I was recently involved in delivering a Unix workshop to the new freshmen intake of AY2011/2012. It’s something that the freshmen attend every new academic year. The idea is to expose them to Unix, particularly since many of them haven’t seen such an operating environment before, so that they would not be totally clueless, particularly when they start attending classes that requie them to use a Unix system. Nowadays, the role of Unix has changed somewhat. Many people don’t login to our Unix servers… not unless they absolutely have to because of their academic work.
It seems very contradictory that although Unix seems to be more “commonplace” nowadays compared to a decade ago, yet actually fewer people are really interested in it now than there were a decade ago. What do I mean?
A decade ago, Unix was not “everywhere”, many people didn’t have the opportunity to use such a system, and in fact, perhaps many people never even hear about it. Today, however, everyone knows about Unix from movies, mainstream media, and how Unix runs many of the servers behind famous Internet services. Linux is so much more common, and even Mac OS X is really an operating system built on Unix roots. With Unix becoming more prevalent than ever before, you’d expect that more people would be familiar with it nowadays.
Yet, it seems that fewer people are interested in Unix. They might have heard about it, but asking them to use it is a totally different matter altogether. I remember that years ago, people had a lot of fun snooping around in a Unix login shell, discovering what they could do, creating mischief now and then, etc. They did this on their own, because they were interested and perhaps fascinated about what a big Unix server could do.
It’s not quite the same nowadays, or even from back a few years. Most new students are nowadays avoiding Unix as much as they can. They have “official” email delivered to their Unix account, but one of the first things they do is to figure out how to forward the mail out to the campus Exchange server, or to their own personal Gmail account. They login to their Unix account only when they have to. (When they have to, it is during the first practical programming class, and then there would be a mad rush to reset passwords because they have forgotten/lost them.)
So the strange thing is that while Unix ought to have become more heard of, the reality is that actually fewer people seem to be interested in it.
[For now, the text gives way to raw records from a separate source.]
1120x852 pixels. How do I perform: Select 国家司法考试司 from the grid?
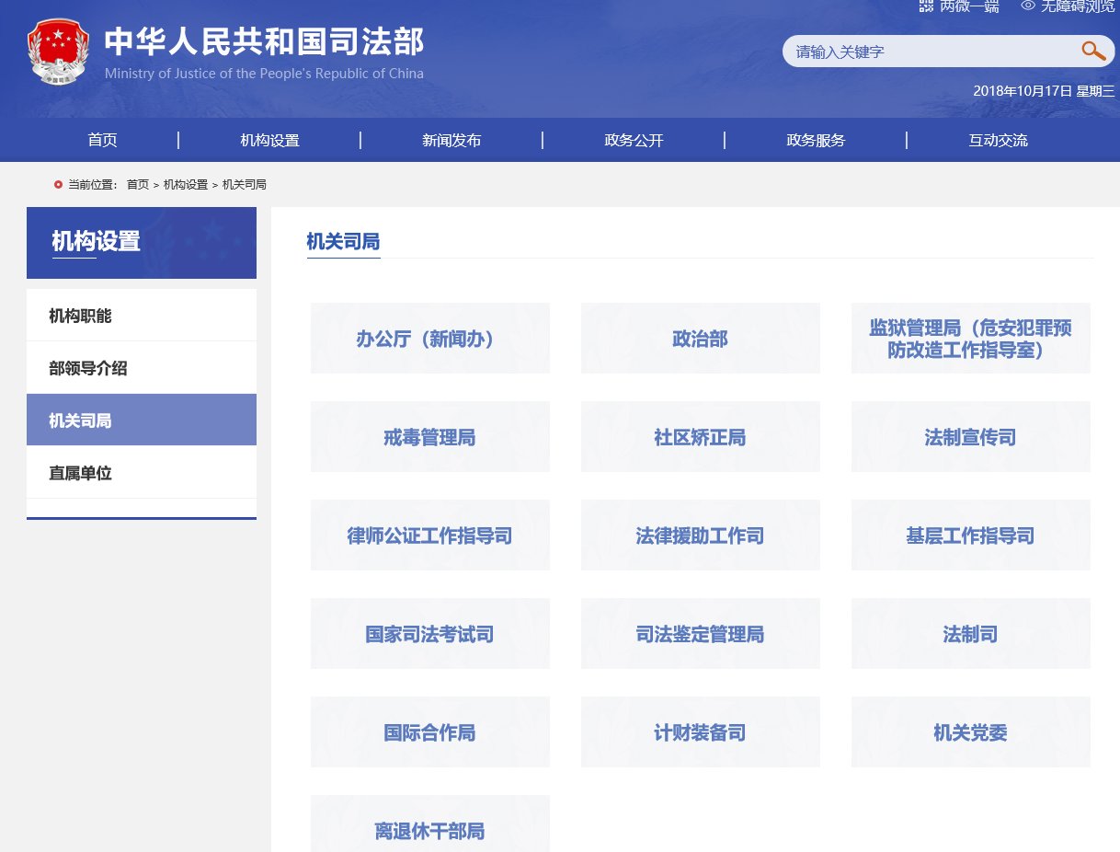pos(429,634)
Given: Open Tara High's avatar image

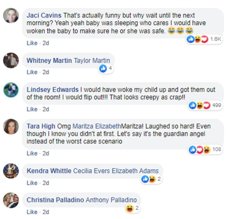Looking at the screenshot, I should pyautogui.click(x=11, y=126).
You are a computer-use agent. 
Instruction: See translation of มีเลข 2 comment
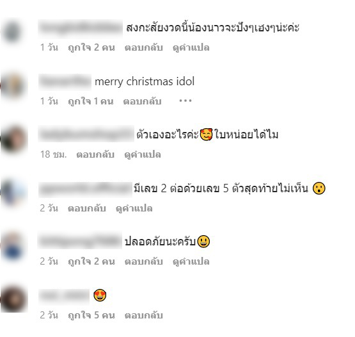tap(134, 208)
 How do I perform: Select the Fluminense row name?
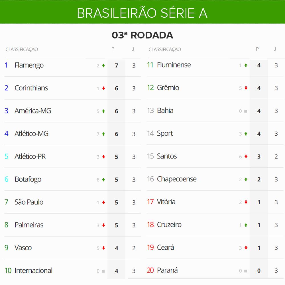[174, 65]
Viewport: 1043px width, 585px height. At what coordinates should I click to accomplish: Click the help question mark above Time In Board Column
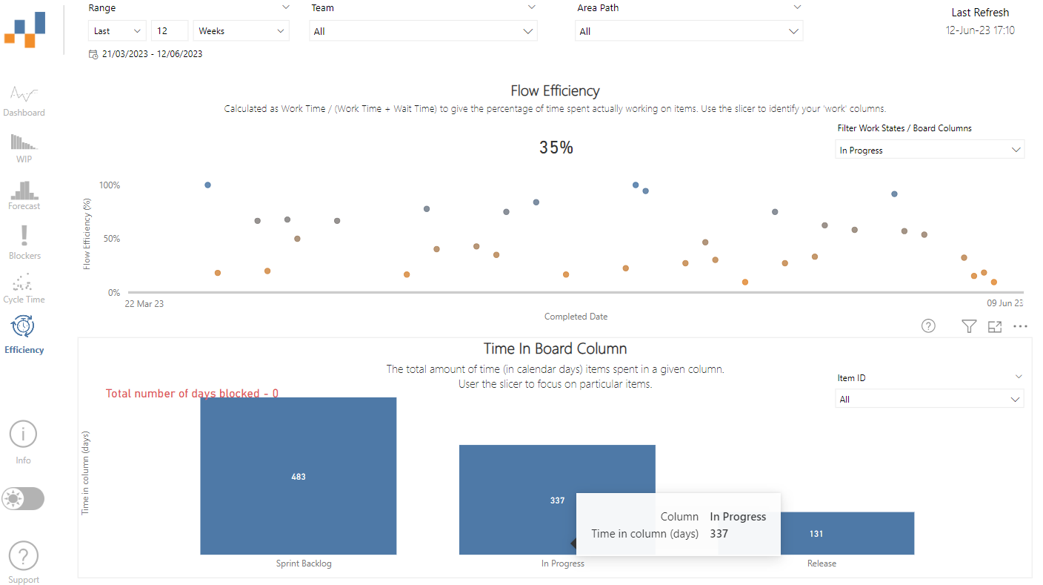click(928, 325)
For many people in this intake of freshmen, possibly this Unix workshop was the first time ever they typed anything into a Unix shell. I see so many people struggling with ^S, because they think it saves their file in the text editor, but it ends up suspending the terminal and they think the program or system has hung. Then, there is a plethora of other problems stemming from typos, out-of-order command sequences, etc.
I used to joke that in the past, we know when the freshmen were having their first lab when the terminal bell sounds incessantly, because they were struggling with using the vi editor. The vi editor would ring the terminal bell with every invalid command input. Today… they are using nano. No bells to draw attention to them, but nevertheless, still plenty of challenges.